Date: 2007-06-19 05:57 pm (UTC)
From: [identity profile] lisa-e-is-me.livejournal.com
Yeah, I live in Atlanta, and have to agree the panhandlers are rampant. I can't think of any other city that I've visited where someone has accosted me for money, with a big fancy story or even without one, and that includes D.C.!!! I don't know what it is around here, but I'm sick of it, and for some reason grocery store parking lots are a favorite for people with the "Please sir, I need bus fare!" tale. I even had an old woman come up to me in the Publix lot begging for money so she could get down to Florida to see her dying grandchild because her car was out of gas, and I felt sort of wretched for saying no, but I knew in my heart it was bullshit. I really resent people who try to guilt me into giving them my hard earned money. I drive a Hyundai, so I don't really know why any of them even bother with me, but they do. Hope that hasn't tainted your opinion of Atlanta, but then again, I am actually not a fan of Atlanta myself, so I can't blame you a bit if it has. This city sucks now, but it hasn't always sucked. When I was 6, I think it was okay.

Date: 2007-06-19 06:34 pm (UTC)
From: [identity profile] pen-grunt.livejournal.com
Oh, Atlanta, by no means, is the worst I've visited for panhandlers (and my impressions weren't so terrible--it had one of the best Lebanese restaurants I've ever been to).

I do feel that instinctual "I'm a bad person" feeling when I say no, but really--it's MY money.

In Montreal, when I refused to give a panhandler money, he chased me down the street and into whatever building I ducked into to get away from him. He then WAITED and followed my traveling companion and I as we walked back to our hotel. Scary stuff.

Date: 2007-06-19 10:34 pm (UTC)
From: [identity profile] tabby-of-doom.livejournal.com
They think women are easier to intimidate, and women also have a harder time saying no. Little do they realize that I'm not your typical woman, and the fact that they think they can intimidate me pisses me off. So, they don't see your Hyundai, they see you for what you are: a woman.

xoxo

Date: 2007-06-22 01:51 am (UTC)
From: [identity profile] pointedthings.livejournal.com
One day before work, about 6am, I stopped in the local KrispyKreme for some motivational donuts for my meeting. I purchased a dozen and walked through the parking lot, balancing the boxes and many bags. I'm approached my a spindly crack whore with stonewash jeans and a scrunchie, who flashes me a meth teeth smile, asking in a forlorn and pitiful voice, "Do you have any change for the bus, or maybe for breakfast?" Well, I wasn't about to rifle through my purse, but offered her a fresh donut for breakfast. She could have first choice of all the splendid varieties. But no...she said that donuts had too much sugar and her dentist said she couldn't have any. Oh really? You ARE begging for food in the parking lot of a KrispyKreme, and I have a feeling that sugar didn't do that to your teeth. No money for the bus? How'd you get to the/pay for the dentist?

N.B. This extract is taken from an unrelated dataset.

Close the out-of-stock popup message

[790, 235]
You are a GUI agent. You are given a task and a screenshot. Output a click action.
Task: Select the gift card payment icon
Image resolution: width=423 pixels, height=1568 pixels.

Date: 2007-06-25 05:12 pm (UTC)
From: [identity profile] fontosaurus.livejournal.com
Lately, I've been rather dismayed at the number of panhandlers that hit me up while I'm at the laundromat. Especially when they're obviously a.) high, or b.) jonesing.

Yes, I have money. No, fuck off. I hate to be an ass, but if you want charity, go to one of the organizations I give money to.

As for regulars, there's a lady who panhandles regularly around the Hennepin-Lyndale-394-Basilica area who's been at it since I moved to downtown in 2002. Part of me admires the determination, the other part of me just wants to verbally berate her.